There are many other specific accessibility features that are offered by educational platform 102 that may be executed depending on the needs/preferences of a user. For example, user interface generator 118 may (1) implement audio alternatives to all text, (2) provide reinforcement after answering a question (e.g., where the word “correct” or “good job” appears on the screen, math explanations, etc.), (3) visually highlight specific words in text when audio is playing, (4) switch between representations of characters and numbers (e.g., show the number “1,” the word “ONE,” or show one apple), (5) switch between languages (e.g., English, Spanish, French, etc.), (6) provide hints when a user does not know how to respond to a question or navigate the interface (e.g., generate a point icon to motivate the user to select virtual object that the icon is pointing to), (7) use visuals, animations, and sounds while minimizing text, (8) shorten or elongate animations in activity modules, (9) change color configurations of virtual objects to enhance visibility, (10) change graphics to improve comprehension (e.g., replace real-world images such as a photo of an apple to cartoon images such as a color drawing of an apple).

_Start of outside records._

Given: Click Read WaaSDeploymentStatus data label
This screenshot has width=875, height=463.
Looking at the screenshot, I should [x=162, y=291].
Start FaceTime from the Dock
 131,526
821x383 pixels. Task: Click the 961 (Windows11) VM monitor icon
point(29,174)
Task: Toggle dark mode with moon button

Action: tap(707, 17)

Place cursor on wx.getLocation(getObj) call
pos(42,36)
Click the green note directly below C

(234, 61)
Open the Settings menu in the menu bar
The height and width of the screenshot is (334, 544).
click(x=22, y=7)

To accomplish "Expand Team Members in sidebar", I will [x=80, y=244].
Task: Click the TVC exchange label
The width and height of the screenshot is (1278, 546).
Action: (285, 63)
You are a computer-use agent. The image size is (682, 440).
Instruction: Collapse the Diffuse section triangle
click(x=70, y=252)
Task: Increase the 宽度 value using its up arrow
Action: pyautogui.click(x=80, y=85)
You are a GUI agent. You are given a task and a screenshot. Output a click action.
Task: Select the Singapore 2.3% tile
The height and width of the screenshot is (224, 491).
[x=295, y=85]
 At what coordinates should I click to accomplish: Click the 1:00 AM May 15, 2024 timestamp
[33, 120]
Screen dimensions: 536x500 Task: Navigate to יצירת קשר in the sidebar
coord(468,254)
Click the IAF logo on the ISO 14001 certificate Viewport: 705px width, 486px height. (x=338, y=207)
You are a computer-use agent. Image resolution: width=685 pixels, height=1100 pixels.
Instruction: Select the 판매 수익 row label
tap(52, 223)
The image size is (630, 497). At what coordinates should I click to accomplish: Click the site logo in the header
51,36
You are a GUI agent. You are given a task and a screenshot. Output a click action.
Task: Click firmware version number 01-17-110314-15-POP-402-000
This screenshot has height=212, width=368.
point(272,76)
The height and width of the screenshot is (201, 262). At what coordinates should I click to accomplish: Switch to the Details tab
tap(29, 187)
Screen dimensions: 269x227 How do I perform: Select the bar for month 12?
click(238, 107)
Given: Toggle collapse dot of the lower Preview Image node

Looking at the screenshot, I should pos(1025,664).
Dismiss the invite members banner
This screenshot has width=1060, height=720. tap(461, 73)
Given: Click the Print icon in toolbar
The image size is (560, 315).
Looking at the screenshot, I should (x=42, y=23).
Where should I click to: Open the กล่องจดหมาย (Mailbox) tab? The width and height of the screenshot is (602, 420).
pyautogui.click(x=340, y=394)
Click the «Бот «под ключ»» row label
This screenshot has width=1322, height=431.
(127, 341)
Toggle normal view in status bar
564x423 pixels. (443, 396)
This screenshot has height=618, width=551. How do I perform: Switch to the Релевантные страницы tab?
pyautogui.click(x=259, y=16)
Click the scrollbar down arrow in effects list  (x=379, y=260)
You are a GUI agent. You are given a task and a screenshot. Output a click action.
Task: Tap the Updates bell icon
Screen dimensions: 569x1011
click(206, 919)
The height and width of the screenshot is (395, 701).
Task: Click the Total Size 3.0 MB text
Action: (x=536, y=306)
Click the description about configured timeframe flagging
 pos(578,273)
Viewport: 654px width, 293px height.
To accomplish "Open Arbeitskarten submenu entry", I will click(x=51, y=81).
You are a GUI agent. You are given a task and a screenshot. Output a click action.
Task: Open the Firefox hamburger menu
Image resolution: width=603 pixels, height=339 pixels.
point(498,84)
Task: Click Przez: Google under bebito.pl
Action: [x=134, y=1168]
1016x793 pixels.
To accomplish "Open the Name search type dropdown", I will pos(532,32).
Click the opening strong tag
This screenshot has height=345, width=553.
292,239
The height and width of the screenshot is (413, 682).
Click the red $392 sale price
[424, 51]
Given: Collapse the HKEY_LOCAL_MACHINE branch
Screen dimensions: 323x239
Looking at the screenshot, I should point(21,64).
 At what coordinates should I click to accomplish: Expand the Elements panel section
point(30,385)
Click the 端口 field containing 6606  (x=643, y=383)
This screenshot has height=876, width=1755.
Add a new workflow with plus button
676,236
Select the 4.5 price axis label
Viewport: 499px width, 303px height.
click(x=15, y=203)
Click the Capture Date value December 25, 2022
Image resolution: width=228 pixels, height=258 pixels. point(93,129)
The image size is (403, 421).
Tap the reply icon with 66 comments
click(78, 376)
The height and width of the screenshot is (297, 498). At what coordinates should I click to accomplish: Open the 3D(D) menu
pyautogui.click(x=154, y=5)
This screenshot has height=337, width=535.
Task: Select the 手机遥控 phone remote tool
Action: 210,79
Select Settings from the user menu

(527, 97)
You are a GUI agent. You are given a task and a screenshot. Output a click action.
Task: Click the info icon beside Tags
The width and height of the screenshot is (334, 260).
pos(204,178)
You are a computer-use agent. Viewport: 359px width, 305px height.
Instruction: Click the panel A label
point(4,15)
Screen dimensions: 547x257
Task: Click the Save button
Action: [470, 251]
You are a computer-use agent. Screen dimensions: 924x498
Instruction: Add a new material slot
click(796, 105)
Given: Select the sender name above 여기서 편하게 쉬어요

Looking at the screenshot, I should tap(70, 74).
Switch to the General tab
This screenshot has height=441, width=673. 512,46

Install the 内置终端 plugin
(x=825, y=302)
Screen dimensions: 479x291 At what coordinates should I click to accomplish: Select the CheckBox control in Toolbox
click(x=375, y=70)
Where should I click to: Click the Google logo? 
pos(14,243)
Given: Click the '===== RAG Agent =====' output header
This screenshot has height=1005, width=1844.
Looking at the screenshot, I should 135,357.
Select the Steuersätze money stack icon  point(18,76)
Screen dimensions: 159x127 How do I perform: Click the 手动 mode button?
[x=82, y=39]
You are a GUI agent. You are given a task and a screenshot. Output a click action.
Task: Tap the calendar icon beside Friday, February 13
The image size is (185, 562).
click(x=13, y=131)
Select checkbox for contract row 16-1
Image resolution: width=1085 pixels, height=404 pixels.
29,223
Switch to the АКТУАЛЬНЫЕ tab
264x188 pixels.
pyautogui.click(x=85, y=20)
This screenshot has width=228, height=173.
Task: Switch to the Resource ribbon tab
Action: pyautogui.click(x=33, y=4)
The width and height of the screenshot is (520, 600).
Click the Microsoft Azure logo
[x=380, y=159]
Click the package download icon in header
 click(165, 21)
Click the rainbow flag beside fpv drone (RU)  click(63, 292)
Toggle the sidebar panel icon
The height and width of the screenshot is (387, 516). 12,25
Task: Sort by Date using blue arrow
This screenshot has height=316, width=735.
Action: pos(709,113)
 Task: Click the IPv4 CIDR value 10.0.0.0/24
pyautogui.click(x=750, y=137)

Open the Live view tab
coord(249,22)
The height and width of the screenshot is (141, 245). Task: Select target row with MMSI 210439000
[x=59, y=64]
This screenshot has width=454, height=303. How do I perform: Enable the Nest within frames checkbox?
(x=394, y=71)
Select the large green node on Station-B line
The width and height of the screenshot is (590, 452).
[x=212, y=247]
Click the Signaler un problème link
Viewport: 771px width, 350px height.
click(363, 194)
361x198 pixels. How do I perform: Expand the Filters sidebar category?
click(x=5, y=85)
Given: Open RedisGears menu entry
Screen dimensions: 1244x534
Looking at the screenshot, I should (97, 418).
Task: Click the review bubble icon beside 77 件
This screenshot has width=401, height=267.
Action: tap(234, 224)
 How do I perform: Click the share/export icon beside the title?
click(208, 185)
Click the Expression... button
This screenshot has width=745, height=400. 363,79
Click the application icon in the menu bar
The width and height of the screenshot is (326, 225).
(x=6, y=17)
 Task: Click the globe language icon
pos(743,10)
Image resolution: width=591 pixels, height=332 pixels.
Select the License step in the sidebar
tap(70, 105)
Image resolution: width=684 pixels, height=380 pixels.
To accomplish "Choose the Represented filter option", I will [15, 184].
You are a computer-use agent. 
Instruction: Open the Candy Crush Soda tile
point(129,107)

Whether a user needs a particular accessibility feature is determined based on his/her user profile. User profiles 108 is a collection of profiles, each of which include biodata 110, grades 112, interaction data 114, and accessibility indicators 116. Biodata 110 includes personal information (e.g., name, gender, age, grade level, etc.). Grades 112 include scores of a user for each activity module he/she has taken from activity modules 104. Accessibility indicators 116 include preferences for accessibility features and/or known disorders (e.g., a sight-based disorder, a hearing disorder, a speaking disorder, a mental disorder, a physical disability, etc.). For example, accessibility indicators 116 may indicate that the user generally prefers high contrast visuals and/or may list a sight-based disorder that requires high contrast visuals. Interaction data 114 includes clickstream data and/or analyzed clickstream data. For example, interaction data 114 may include the following analysis of clickstream data: (1) an amount of time taken to fully complete an activity module, (2) an amount of time taken to complete a portion (e.g., a question, a mini-game, a reading activity, etc.) of the activity module, (3) an amount of times the activity module is closed or restarted (e.g., due to the user quitting), (4) an amount of times a portion of the activity module is restarted (e.g., due to the user wanting to revisit a question), (5) an amount of correct responses received from the user in the activity module, (6) an amount of time taken to provide each correct response, (7) an amount of incorrect responses received from the user in the activity module, (8) an amount of time taken to provide each incorrect response, and (9) an amount of manual setting adjustments made during the activity module (e.g., manually changing brightness, font size, etc.).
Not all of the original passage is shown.